What the task requires: Reproduce every line of the listing as written, apart from the pictures.

Given information:
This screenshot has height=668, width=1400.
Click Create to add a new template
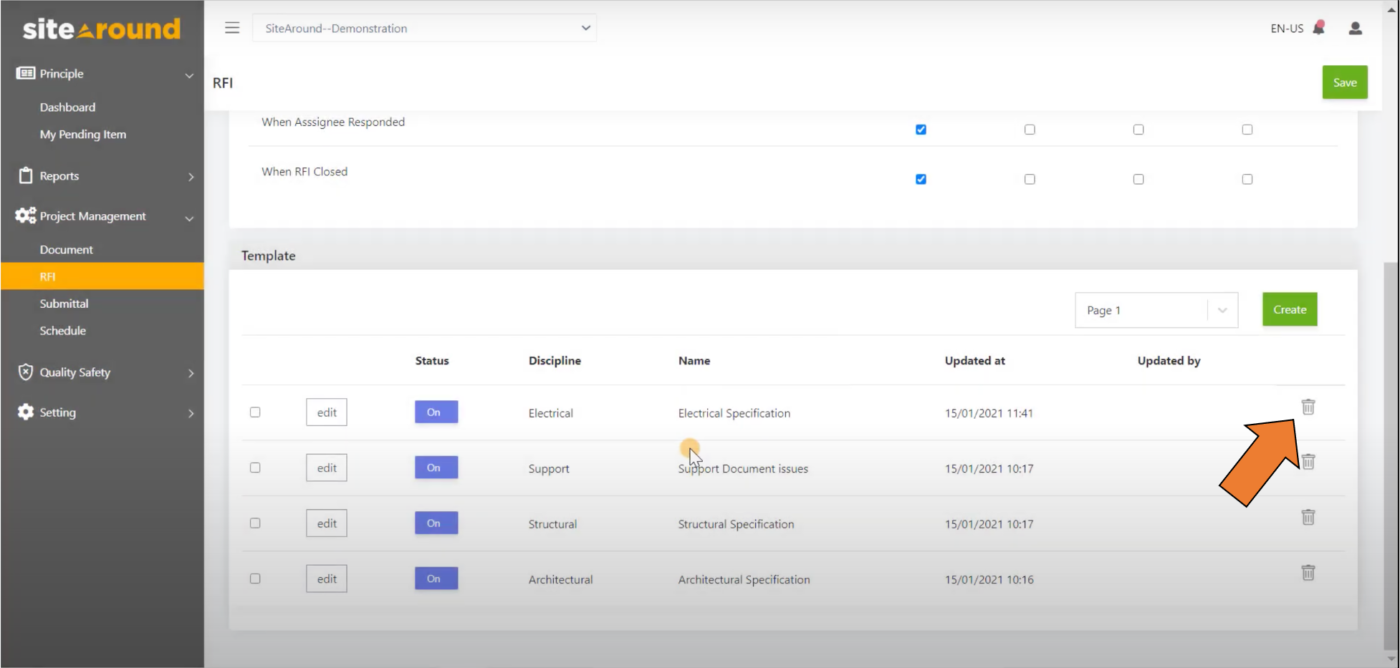coord(1289,309)
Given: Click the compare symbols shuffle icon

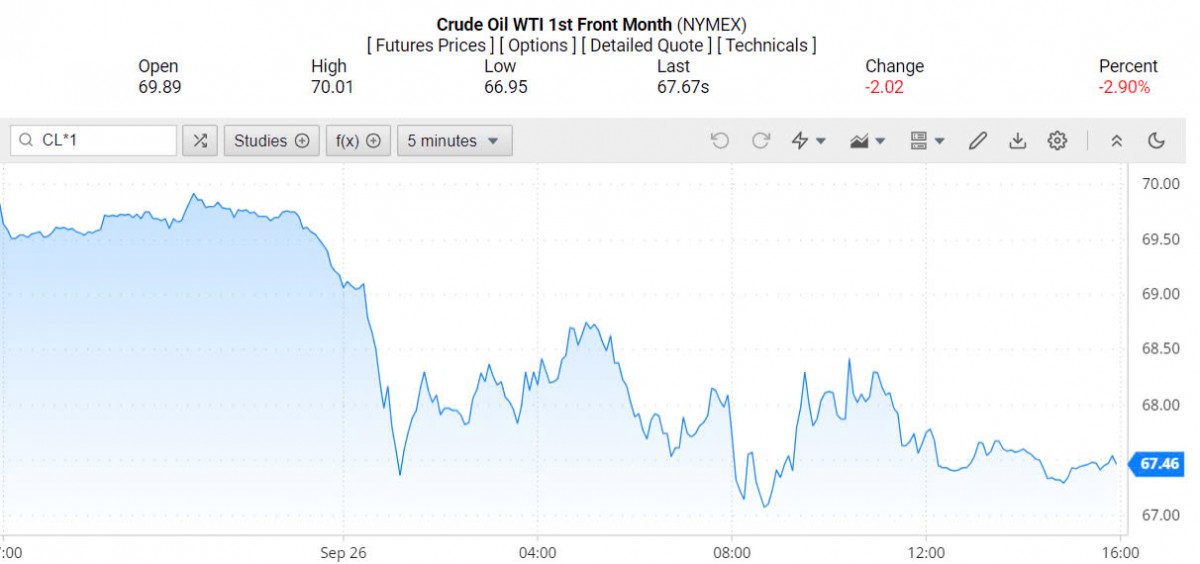Looking at the screenshot, I should (x=200, y=141).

Task solution:
This screenshot has height=668, width=1400.
Click Create to add a new template
coord(1289,309)
Given: Click the compare symbols shuffle icon

Looking at the screenshot, I should (x=200, y=141).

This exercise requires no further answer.